BORROWING FACILITIES
In November, the group completed the refinancing of its existing revolving
credit facility with a new £600 million revolving credit facility that expires
in February 2010. The new facility provides the group with improved pricing and
increased financial flexibility. Together with the group's existing £295 million
of outstanding Eurobonds and its strong operating cash flow generation, the
group is well placed to fund its 10-year investment programme of at least £400
million in its core UK ports business and its share repurchase programme.
PROSPECTS
The group will continue to concentrate on the development of its major growth
projects on the Humber Estuary. Construction of the first two of these projects,
involving a combined investment of £72 million, has already commenced and they
will become operational and start contributing to the group's operating profit
during 2006.
The core UK ports business, the primary driver of the group's performance, is
expected to grow by some 3 per cent in 2004. The group also has the competitive
advantage of many long-term contracts secured over recent years with quality
customers. This leads the board to believe that the group is also well
positioned to deliver growth in the UK ports business in 2005.

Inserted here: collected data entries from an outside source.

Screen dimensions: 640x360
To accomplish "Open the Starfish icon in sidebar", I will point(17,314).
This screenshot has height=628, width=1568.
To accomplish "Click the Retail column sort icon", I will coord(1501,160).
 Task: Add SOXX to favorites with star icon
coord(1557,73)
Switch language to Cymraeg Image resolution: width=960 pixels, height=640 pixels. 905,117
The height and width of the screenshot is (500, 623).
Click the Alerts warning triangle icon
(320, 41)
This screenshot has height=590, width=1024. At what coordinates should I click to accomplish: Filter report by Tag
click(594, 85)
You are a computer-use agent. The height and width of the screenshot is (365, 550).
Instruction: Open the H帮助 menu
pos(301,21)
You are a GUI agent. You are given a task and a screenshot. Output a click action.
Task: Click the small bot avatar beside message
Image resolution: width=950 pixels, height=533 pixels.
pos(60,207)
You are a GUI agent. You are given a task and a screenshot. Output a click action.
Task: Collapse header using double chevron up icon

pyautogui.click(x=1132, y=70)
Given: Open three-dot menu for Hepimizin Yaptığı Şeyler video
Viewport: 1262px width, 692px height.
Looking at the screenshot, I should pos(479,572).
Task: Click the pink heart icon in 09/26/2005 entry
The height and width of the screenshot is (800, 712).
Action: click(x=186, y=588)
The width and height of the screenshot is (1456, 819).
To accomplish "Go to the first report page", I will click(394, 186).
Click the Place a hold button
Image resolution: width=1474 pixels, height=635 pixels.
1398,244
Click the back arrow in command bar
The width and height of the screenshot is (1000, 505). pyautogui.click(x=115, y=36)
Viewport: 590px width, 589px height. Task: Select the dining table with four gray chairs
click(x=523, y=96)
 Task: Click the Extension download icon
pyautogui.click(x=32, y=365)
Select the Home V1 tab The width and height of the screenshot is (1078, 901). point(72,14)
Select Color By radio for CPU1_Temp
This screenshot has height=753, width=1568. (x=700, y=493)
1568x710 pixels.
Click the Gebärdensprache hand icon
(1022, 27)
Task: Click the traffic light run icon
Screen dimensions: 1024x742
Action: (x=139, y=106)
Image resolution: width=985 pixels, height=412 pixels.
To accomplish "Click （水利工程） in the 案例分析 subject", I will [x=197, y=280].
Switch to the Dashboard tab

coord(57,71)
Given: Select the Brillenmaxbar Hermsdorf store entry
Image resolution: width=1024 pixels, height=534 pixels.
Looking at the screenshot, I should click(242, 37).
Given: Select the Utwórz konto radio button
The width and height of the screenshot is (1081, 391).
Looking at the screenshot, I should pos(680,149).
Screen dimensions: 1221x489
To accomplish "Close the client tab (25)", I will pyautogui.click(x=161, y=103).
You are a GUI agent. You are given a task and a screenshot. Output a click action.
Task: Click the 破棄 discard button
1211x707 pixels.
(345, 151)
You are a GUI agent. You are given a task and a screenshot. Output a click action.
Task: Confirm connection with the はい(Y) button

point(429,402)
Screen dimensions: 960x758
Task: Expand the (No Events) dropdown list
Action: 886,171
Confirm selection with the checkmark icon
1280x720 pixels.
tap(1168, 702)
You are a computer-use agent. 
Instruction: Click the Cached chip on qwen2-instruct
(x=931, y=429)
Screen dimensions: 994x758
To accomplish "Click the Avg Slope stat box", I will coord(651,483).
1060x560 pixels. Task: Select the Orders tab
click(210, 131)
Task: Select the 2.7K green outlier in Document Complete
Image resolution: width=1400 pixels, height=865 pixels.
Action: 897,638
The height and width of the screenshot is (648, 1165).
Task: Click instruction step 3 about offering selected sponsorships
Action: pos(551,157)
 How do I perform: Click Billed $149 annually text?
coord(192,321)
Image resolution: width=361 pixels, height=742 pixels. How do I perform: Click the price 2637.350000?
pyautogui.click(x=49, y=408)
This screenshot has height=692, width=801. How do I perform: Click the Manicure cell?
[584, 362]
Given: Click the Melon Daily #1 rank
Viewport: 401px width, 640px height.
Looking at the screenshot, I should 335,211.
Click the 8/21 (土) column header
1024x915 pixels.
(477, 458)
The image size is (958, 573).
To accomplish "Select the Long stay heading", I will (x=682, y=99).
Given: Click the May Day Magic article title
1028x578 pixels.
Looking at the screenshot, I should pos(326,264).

In addition, against the background of the group's strong operating cash flow,
the group intends to return a further £75 million of capital to shareholders
over a three-year period, once the existing £130 million programme has been
completed.
-ends-
Enquiries:
Associated British Ports Holdings PLC (020) 7430 1177
Bo Lerenius, Group Chief Executive
Richard Adam, Group Finance Director
Margie Collins, Corporate Communications Manager
Finsbury (020) 7251 3801
James Murgatroyd
James Leviton
16 December 2004
Notes to Editors:
Associated British Ports Holdings PLC is a leading provider to ship and cargo
owners of innovative and high-quality port facilities and services.
The group's principal subsidiary, Associated British Ports, is the UK's largest
and leading ports group, handling almost a quarter of the country's seaborne
trade.
The group owns and operates AMPORTS in the USA, which handles car imports and
exports and provides auto-processing services.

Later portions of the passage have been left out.